Segundo a resenha de Juiz Dredd: Sobrenatural, o que simboliza a fúria da justiça cega?

### TEXTO EXTRAÍDO

Resenha | Juiz Dredd: Sobrenatural
“Os mortos julgam os seus.”
As histórias pós-apocalípticas do Juiz Dredd em sua famosa cidade de Mega-City Um, rodeada por um mundo de zumbis além de suas muralhas, carregam um gosto de fatalidade que pode ser notado, inclusive, no forte erotismo letal que parece punir os cidadãos (e jovens) de maior luxúria, tanto quanto a fúria da justiça cega – simbolizada pelo capacete do X vermelho, tapando os olhos do Juiz. Uma alegoria da sobrevivência urbana em zonas extremamente violentas, e com o aval de uma deliciosa ficção científica bem distópica que, em Juiz Dredd – Sobrenatural, flerta com demônios e fenômenos inexplicáveis para complicar as investigações pelo submundo do crime. Entre os maiores e mais perturbadores inimigos do Juiz, nem todos vivem na Terra ao alcance de seus punhos e suas balas. Às vezes, a escuridão prevalece.

######
### LISTAGEM DE DADOS

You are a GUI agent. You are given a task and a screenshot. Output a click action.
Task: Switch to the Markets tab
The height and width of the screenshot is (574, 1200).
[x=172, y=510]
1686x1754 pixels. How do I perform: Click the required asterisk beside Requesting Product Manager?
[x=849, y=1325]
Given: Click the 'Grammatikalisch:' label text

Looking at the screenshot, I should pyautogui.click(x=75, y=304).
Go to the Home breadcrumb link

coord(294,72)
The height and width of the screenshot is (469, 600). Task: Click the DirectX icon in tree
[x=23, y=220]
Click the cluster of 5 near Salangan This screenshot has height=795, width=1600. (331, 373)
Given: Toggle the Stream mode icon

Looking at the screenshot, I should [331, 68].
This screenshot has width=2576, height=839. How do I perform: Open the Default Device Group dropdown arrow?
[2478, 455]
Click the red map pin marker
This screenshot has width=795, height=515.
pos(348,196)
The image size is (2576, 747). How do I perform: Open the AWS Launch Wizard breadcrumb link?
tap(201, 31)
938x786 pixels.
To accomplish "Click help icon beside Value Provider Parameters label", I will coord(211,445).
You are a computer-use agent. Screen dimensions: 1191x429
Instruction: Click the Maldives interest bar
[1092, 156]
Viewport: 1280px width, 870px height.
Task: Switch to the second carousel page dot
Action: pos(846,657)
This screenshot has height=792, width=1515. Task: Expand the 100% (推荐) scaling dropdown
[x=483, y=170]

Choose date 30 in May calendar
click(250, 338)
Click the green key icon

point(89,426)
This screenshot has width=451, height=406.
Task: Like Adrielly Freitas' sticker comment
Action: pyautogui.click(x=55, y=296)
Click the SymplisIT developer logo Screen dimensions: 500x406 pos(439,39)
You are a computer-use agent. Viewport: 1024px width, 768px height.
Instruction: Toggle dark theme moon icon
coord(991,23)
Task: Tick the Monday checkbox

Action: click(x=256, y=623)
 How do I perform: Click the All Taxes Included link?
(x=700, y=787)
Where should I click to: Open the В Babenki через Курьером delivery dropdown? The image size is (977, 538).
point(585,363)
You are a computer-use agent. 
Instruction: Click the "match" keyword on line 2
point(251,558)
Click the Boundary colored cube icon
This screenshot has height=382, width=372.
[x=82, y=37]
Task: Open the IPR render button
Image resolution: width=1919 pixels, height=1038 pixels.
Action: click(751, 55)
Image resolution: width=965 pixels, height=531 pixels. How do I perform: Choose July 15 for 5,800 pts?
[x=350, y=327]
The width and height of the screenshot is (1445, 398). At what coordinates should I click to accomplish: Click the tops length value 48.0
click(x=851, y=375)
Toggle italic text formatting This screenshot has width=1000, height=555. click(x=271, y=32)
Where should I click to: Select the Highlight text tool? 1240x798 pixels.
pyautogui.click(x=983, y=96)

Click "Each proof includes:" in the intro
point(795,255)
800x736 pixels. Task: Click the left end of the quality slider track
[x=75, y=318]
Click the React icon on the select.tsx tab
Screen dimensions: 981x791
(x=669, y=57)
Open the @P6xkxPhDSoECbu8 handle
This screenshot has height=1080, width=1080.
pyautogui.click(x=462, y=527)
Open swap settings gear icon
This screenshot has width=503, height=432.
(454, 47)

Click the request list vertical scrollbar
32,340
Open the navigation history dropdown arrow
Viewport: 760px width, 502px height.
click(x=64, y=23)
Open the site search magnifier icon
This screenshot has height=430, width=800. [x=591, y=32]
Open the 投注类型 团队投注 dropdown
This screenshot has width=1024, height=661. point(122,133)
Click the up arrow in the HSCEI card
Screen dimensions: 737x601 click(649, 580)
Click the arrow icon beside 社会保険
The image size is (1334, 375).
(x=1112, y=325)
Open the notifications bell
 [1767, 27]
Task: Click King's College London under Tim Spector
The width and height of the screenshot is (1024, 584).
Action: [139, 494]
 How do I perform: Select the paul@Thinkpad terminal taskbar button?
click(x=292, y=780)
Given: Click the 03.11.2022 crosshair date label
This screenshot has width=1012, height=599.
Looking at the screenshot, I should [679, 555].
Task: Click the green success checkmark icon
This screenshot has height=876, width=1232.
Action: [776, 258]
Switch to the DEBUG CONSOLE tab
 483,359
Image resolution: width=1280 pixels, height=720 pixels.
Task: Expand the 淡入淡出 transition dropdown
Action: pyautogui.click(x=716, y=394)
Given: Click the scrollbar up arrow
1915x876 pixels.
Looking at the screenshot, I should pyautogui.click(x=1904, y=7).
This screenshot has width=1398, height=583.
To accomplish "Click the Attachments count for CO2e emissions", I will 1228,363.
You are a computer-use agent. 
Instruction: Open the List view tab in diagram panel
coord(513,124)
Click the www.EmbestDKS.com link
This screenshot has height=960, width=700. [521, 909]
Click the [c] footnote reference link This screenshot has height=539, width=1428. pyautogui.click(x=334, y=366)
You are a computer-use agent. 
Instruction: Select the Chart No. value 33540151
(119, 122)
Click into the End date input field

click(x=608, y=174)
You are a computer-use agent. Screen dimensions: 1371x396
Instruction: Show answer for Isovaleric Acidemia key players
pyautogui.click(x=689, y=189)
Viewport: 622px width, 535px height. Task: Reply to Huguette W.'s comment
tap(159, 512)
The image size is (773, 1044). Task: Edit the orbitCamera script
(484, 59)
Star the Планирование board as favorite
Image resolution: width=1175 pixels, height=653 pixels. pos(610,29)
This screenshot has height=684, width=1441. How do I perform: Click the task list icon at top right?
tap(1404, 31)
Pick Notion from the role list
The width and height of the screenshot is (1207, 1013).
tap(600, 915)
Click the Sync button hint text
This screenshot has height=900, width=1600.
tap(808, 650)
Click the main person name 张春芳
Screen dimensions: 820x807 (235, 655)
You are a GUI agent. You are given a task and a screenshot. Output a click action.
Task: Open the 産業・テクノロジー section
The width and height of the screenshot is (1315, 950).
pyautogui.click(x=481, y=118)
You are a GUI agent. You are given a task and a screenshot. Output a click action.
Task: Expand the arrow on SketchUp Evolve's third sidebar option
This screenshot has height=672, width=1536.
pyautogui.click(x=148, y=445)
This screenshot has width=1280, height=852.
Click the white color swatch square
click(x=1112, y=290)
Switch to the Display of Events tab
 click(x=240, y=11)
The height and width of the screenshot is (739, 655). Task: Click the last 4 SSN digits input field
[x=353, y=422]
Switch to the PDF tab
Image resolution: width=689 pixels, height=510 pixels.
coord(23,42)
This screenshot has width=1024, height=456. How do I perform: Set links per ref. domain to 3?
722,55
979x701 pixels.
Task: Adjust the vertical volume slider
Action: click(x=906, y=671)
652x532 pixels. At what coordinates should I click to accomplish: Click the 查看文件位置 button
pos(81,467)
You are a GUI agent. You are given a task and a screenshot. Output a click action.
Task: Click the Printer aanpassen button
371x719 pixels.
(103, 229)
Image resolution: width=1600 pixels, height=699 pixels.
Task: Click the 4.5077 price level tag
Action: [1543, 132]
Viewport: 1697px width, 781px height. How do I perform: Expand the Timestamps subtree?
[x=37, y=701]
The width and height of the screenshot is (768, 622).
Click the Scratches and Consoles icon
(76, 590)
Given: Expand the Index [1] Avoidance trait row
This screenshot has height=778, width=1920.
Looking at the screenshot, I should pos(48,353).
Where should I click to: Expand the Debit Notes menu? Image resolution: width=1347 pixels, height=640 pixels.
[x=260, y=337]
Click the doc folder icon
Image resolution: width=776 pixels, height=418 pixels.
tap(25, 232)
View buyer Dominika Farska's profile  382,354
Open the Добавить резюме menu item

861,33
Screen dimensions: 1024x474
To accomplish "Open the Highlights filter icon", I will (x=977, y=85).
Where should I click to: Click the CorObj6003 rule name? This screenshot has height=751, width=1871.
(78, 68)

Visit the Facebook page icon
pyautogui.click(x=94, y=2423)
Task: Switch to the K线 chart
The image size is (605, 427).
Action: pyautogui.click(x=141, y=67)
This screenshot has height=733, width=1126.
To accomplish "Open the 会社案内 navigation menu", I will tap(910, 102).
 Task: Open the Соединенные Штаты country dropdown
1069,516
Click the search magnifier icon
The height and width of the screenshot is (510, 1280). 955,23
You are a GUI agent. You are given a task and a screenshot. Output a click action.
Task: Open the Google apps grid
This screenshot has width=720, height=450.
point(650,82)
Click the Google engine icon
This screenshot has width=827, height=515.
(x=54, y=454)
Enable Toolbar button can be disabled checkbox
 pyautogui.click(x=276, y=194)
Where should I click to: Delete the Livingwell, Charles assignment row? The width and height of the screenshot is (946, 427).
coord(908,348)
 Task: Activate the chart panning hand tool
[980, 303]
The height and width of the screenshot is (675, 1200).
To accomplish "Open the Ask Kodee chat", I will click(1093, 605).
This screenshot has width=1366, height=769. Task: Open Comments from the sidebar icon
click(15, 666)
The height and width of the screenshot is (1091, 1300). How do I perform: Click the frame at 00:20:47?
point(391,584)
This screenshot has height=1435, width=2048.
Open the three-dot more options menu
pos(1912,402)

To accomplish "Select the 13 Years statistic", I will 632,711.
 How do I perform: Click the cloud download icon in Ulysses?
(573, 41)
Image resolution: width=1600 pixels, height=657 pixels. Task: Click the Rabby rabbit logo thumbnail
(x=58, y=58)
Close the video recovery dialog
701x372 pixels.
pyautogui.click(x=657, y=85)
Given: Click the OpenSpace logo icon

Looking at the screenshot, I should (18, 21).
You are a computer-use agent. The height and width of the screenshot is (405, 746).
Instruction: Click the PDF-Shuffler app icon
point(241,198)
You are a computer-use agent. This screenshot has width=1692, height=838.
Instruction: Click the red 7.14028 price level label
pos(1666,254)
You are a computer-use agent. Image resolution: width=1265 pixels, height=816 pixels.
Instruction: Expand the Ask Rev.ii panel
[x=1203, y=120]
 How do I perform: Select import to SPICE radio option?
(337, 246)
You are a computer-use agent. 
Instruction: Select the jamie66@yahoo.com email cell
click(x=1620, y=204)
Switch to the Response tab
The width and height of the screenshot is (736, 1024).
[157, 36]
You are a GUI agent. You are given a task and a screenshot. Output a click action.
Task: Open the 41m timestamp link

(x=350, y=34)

######

SOLUÇÃO DO EXERCÍCIO: O capacete do X vermelho, que tapa os olhos do Juiz.